В деревне Сильпии Келецкой губернии в 1843 году было аистово гнездо на высоком сухом дереве. Весною прилетела пара аистов и заняла его. Когда самка положила яйца, деревенские мальчишки, воспользовавшись моментом отлета на корм обоих аистов, подменили одно яйцо гусиным. По выводе птенцов птицы подняли страшный крик; вслед за тем самец исчез в воздухе, а самка стала на одной ноге и уныло повесила голову. Эта было рано утром. Часам к трем пополудни на лугу за деревней начали появляться аисты в огромном числе; они группами взлетали к гнезду, кружились над ним, как бы для убеждения в истине и улетали обратно на луг. Во все это время самка сидела недвижно, опустив голову и как бы безучастно ко всему происходившему. Между тем среди луговых аистов заметно было какое-то сильное движение: закинув головы назад, они трещали с видимым беспокойством.

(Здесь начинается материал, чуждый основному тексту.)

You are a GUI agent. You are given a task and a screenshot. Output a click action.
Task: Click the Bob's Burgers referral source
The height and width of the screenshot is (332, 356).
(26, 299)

Наконец, прилетели два аиста – в каком качестве, неизвестно: вероятно, мужа и судьи или двух конвойных, взяли самку с собою и посадили ее в самой середине круга аистов. Тогда начался, вероятно, суд: птицы неистово трещали, стараясь перекричать друг друга. Кончилось тем, что один аист – неизвестно, муж или палач, – подошел к мнимой преступнице, неподвижно стоявшей на средине, и клюнул ее в голову; вслед за ним все стадо бросилось на нее, разметало пух ее по луговине, и чрез несколько минут остался на траве один общипанный труп самки. Вся деревня присматривалась к процессу с величайшим любопытством, и никто не мог объяснить себе причины этого явления. Но вдруг из стада отделилось несколько аистов, взлетели на гнездо, заклевали находившихся в нем птенцов и мертвых выкинули на землю. Тогда только выяснилась причина: в числе мертвых птенцов были два юных аиста и один гусенок. В деревне поднялся плач. Все поняли, что аисты никогда уже не возвратятся в эту местность, перестанут покровительствовать ей, а может быть, и сожгут деревню горящими головешками, как обыкновенно мстят они за убийство их и другие преследования со стороны людей. Крепко жалели невинно погибшую самку. Гминный войт приступил к расследованию, каким образом гусенок попал в гнездо аистов. Нашел виновных мальчишек, и родители крепко выпороли их розгами в волостном правлении; но это не повело уже ни к чему: весной 1844 года аисты в Сильпию не возвратились и даже в окрестностях ее ни одно гнездо их занято не было даже впоследствии.

Это, однако же, не единственный случай аистового правосудия. Немало есть рассказов об этом, не только словесных, но даже в печати, и притом на всех языках.